• **QUOTED PASSAGE**
Here's the new implementation, with the inner function cleverly named innerFn
:
let pchar charToMatch =
// define a nested inner function
let innerFn str =
if String.IsNullOrEmpty(str) then
Failure "No more input"
else
let first = str.[0]
if first = charToMatch then
let remaining = str.[1..]
Success (charToMatch,remaining)
else
let msg = sprintf "Expecting '%c'. Got '%c'" charToMatch first
Failure msg
// return the inner function
innerFn
The type signature for this implementation looks like this:
val pchar :
char -> string -> Result<char * string>
It's exactly the same as the previous version!
That is, both of the above implementations are identical in practice:
// two-parameter implementation
let pchar charToMatch str =
...
// one-parameter implementation with inner function
let pchar charToMatch =
let innerFn str =
...
// return the inner function
innerFn
The benefits of the curried implementation
What's nice about the curried implementation is that we can partially apply the character we want to parse, like this:
let parseA = pchar 'A'
and then later on supply the second "input stream" parameter:
let inputABC = "ABC"
parseA inputABC // Success ('A', "BC")
let inputZBC = "ZBC"
parseA inputZBC // Failure "Expecting 'A'. Got 'Z'"
At this point, let's stop and review what is going on:
- The
pchar
function has two inputs - We can provide one input (the char to match) and this results in a function being returned.
- We can then provide the second input (the stream of characters) to this parsing function, and this creates the final
Result
value.
Here's a diagram of pchar
again, but this time with the emphasis on partial application:
It's very important that you understand this logic before moving on, because the rest of the post will build on this basic design.
Implementation 5. Encapsulating the parsing function in a type
If we look at parseA
(from the example above) we can see that it has a function type:
val parseA : string -> Result<char * string>
That type is a bit complicated to use, so let's encapsulate it in a "wrapper" type called Parser
, like this:
type Parser<'T> = Parser of (string -> Result<'T * string>)
By encapsulating it, we'll go from this design:
to this design:
The change to the implementation is very simple. We just need to change the way the inner function is returned.
That is, from this:
let pchar charToMatch =
let innerFn str =
...
// return the inner function
innerFn
to this:
let pchar charToMatch =
let innerFn str =
...
// return the "wrapped" inner function
Parser innerFn
Testing the wrapped function
Ok, now let's test again:
let parseA = pchar 'A'
let inputABC = "ABC"
parseA inputABC // compiler error
But now we get a compiler error:
error FS0003: This value is not a function and cannot be applied
And of course that is because the function is wrapped in the Parser
data structure! It's not longer directly accessible.

• **GIVEN REQUEST 1**
Answer these questions about the pchar parser tutorial:
(a) What name does the new implementation give its inner function?
(b) What does parseA return for the input "ZBC"?
(c) What compiler error message appears once the inner function is wrapped in Parser?
• **GIVEN REQUEST 2**
Resume the pchar parser tutorial right after its final sentence.

• **Rows showing where targets appear**
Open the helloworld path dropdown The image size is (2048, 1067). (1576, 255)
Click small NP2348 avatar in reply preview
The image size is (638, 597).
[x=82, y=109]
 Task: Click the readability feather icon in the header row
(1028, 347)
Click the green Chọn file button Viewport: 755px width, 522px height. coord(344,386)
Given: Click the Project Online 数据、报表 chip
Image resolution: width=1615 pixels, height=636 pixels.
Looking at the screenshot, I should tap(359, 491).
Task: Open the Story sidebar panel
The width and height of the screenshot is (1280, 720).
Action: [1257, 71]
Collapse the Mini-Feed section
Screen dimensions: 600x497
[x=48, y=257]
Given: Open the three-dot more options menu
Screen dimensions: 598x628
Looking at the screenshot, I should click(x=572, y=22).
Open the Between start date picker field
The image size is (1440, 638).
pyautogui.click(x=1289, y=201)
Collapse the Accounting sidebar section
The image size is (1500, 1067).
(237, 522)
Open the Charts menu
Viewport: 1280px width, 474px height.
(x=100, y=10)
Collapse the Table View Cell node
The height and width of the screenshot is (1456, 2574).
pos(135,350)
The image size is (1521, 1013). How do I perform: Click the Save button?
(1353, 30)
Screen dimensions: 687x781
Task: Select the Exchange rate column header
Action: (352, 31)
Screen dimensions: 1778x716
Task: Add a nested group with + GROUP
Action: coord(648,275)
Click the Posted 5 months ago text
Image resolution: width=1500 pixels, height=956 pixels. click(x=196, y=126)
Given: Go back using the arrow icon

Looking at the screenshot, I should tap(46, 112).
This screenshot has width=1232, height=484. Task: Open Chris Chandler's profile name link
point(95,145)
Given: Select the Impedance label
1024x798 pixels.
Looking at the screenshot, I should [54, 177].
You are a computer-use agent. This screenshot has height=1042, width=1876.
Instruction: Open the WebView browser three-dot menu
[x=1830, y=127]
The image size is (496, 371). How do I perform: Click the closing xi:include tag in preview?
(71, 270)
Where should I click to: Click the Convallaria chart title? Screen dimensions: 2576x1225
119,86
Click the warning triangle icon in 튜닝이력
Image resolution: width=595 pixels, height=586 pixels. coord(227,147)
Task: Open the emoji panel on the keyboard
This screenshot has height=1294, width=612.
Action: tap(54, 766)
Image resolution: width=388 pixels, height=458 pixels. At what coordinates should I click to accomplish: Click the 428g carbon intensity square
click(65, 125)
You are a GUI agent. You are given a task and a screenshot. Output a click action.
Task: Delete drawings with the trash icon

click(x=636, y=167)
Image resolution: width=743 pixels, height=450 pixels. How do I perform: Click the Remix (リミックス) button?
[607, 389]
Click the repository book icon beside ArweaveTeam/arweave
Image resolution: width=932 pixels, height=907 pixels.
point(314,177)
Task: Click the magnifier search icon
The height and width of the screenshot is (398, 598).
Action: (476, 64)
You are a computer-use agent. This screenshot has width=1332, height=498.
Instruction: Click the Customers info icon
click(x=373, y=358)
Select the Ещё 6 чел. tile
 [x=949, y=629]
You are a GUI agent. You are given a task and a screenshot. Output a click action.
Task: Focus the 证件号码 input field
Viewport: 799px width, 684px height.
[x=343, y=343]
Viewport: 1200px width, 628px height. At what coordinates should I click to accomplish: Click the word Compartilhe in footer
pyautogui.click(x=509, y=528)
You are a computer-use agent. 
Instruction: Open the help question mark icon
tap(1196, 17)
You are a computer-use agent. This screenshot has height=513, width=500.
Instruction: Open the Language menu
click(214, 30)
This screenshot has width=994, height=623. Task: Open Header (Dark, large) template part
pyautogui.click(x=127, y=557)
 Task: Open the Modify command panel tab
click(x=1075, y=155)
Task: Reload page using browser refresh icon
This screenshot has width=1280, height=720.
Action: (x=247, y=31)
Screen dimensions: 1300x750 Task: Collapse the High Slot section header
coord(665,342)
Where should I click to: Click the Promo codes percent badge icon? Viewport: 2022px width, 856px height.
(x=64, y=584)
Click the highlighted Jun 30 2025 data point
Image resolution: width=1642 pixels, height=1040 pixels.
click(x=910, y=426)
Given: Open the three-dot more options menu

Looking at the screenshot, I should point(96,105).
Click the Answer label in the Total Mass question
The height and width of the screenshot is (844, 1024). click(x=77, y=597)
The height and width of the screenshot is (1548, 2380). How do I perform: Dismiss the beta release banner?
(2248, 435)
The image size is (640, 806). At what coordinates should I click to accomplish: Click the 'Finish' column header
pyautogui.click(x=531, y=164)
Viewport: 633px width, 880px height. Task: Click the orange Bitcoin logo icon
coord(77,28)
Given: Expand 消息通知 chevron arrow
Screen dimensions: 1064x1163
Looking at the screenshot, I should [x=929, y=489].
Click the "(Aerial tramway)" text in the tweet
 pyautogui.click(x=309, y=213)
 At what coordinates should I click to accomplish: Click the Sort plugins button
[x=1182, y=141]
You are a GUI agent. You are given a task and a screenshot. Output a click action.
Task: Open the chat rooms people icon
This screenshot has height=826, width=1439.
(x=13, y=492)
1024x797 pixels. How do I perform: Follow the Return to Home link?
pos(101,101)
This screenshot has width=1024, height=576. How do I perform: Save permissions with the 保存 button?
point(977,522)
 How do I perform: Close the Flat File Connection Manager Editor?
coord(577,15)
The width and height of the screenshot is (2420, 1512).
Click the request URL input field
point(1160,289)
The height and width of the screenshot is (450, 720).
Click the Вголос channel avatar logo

• **FINAL RESULT 1**
(a) innerFn
(b) Failure "Expecting 'A'. Got 'Z'"
(c) error FS0003: This value is not a function and cannot be applied

• **FINAL RESULT 2**
So now we need a helper function that can extract the inner function and run it against the input stream.
Let's call it run
!
Here's the implementation of run
:
let run parser input =
// unwrap parser to get inner function
let (Parser innerFn) = parser
// call inner function with input
innerFn input
And now we can run the parseA
parser against various inputs again:
let inputABC = "ABC"
run parseA inputABC // Success ('A', "BC")
let inputZBC = "ZBC"
run parseA inputZBC // Failure "Expecting 'A'. Got 'Z'"
That's it! We've got a basic Parser
type! I hope that this all makes sense so far.
Combining two parsers in sequence: the "and then" combinator
That last implementation is good enough for basic parsing logic. We'll revisit it later, but now let's move up a level and develop some ways of combining parsers together -- the "parser combinators" mentioned at the beginning.
We'll start with combining two parsers in sequence. For example, say that we want a parser that matches "A" and then "B". We could try writing something like this:
let parseA = pchar 'A'
let parseB = pchar 'B'
let parseAThenB = parseA >> parseB
but that gives us a compiler error, as the output of parseA
does not match the input of parseB
, and so they cannot be composed like that.
If you are familiar with functional programming patterns, the need to chain a sequence of wrapped types together like this
happens frequently, and the solution is a bind
function.
However, in this case, I won't implement bind
but will instead go straight to an andThen
implemention.
The implementation logic will be as follows:
- Run the first parser.
- If there is a failure, return.
- Otherwise, run the second parser with the remaining input.
- If there is a failure, return.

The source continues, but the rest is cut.